Kevin Drum, Mother Jones: "Any serious long-term deficit plan will spend about 1% of its time on the discretionary budget, 1% on Social Security, and 98% on healthcare. Any proposal that doesn't maintain approximately that ratio shouldn't be considered serious."
http://motherjones.com/kevin-drum/2010/11/deficit-commission-serious

Paul "Satan" Krugman, New York Times: "They’re talking about raising the retirement age, because people live longer — except that the people who really depend on Social Security, those in the bottom half of the distribution, aren’t living much longer. So you’re going to tell janitors to work until they’re 70 because lawyers are living longer than ever. Still, I guess this is what it takes to get compromise, if by compromise you mean something the center-right and the hard right can agree on."
http://krugman.blogs.nytimes.com/2010/11/10/unserious-people-2/

Eric said...

Let me start with Kevin Drum first. I've heard this argument forEVER: Medicare is a MUCH bigger problem so let's focus on health care instead of Social Security. But if we can't deal with an inequitable retirement system with relatively simple fixes, why would we believe we could EVER take on the Big Kahuna. I notice that Drum doesn't offer up any solutions on Medicare - it's all a dodge to avoid the SS problem.

Krugman is a Klown.

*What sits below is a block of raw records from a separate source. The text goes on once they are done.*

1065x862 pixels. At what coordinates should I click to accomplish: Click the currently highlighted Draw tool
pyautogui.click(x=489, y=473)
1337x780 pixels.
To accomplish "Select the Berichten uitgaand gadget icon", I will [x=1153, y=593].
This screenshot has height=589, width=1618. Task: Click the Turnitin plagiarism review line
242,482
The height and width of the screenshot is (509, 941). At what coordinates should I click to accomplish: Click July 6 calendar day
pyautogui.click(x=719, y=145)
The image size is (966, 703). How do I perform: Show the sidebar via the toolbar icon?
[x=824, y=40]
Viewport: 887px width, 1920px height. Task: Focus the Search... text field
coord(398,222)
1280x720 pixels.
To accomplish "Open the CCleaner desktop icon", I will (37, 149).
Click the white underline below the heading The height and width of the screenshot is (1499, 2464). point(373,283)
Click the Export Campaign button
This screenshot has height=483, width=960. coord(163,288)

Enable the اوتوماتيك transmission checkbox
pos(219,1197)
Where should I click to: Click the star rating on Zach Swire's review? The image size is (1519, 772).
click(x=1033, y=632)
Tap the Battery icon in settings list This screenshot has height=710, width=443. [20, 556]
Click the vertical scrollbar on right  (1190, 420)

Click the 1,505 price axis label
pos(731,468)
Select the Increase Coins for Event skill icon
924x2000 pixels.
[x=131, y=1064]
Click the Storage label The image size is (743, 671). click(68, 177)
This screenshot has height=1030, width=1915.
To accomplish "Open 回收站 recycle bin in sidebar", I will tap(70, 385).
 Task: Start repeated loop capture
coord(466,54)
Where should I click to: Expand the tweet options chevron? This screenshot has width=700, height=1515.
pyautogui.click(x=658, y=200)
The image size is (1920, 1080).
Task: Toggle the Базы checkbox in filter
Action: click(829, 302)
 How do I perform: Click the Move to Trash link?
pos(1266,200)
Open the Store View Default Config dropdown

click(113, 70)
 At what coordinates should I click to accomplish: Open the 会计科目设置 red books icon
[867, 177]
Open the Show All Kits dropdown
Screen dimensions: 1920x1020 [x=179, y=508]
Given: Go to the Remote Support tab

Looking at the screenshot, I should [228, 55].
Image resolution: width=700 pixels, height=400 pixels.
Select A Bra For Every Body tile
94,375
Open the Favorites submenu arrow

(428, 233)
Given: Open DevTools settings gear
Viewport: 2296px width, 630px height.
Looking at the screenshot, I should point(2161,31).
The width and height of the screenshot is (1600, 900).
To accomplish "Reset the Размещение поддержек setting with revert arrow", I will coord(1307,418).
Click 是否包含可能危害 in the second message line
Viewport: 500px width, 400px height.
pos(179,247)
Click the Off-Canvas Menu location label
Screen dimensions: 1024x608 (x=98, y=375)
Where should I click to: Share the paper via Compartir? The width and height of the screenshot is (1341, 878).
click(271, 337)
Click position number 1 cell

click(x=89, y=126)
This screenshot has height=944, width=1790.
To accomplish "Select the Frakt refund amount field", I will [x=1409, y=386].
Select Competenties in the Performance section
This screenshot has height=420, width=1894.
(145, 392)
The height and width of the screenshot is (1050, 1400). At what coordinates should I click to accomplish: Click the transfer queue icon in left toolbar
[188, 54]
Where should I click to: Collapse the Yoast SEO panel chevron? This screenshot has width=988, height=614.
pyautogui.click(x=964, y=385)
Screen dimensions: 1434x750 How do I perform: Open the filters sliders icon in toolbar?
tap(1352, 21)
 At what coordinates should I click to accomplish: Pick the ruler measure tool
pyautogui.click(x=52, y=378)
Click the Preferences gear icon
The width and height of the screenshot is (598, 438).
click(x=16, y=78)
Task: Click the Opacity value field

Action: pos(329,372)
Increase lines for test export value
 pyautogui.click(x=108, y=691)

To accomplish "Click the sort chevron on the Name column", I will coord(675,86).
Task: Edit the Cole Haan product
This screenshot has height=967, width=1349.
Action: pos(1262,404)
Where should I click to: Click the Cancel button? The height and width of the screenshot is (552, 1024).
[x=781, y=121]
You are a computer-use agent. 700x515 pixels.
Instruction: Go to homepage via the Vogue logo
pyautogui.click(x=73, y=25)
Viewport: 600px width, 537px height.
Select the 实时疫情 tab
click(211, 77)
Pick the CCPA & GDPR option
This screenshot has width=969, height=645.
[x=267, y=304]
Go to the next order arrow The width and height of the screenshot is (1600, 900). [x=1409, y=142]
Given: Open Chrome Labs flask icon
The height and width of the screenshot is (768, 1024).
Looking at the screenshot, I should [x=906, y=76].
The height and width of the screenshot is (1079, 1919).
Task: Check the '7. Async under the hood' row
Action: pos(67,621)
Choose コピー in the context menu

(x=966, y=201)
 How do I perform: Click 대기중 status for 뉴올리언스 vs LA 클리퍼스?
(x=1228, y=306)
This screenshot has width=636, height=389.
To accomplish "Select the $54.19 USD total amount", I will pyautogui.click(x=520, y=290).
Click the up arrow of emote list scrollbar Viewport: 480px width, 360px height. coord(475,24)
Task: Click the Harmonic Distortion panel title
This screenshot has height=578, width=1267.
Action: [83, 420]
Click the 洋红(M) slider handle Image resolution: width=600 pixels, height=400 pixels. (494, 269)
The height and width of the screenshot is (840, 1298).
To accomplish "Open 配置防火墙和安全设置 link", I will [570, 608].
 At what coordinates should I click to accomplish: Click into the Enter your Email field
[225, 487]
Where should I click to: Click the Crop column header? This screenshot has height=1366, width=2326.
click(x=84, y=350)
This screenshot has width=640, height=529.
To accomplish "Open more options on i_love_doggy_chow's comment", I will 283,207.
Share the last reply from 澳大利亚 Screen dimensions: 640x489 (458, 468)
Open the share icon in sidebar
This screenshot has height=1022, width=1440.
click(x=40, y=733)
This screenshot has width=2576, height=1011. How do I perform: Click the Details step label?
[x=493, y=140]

Social Security is the last "universal" program in the federal budget where people get in a proportion of what they put in, regardless of income or life expectancy. If he wants to turn it into a welfare program, go right ahead sir. Just don't whine that political support has disappeared when taxpayers realize what a rotten investment plan they've locked into (by law).

As for Hank Aaron, I don't know what to say. Yeah, spending cuts are hard but do you know what's harder on people? Greece. Or Ireland. Or California.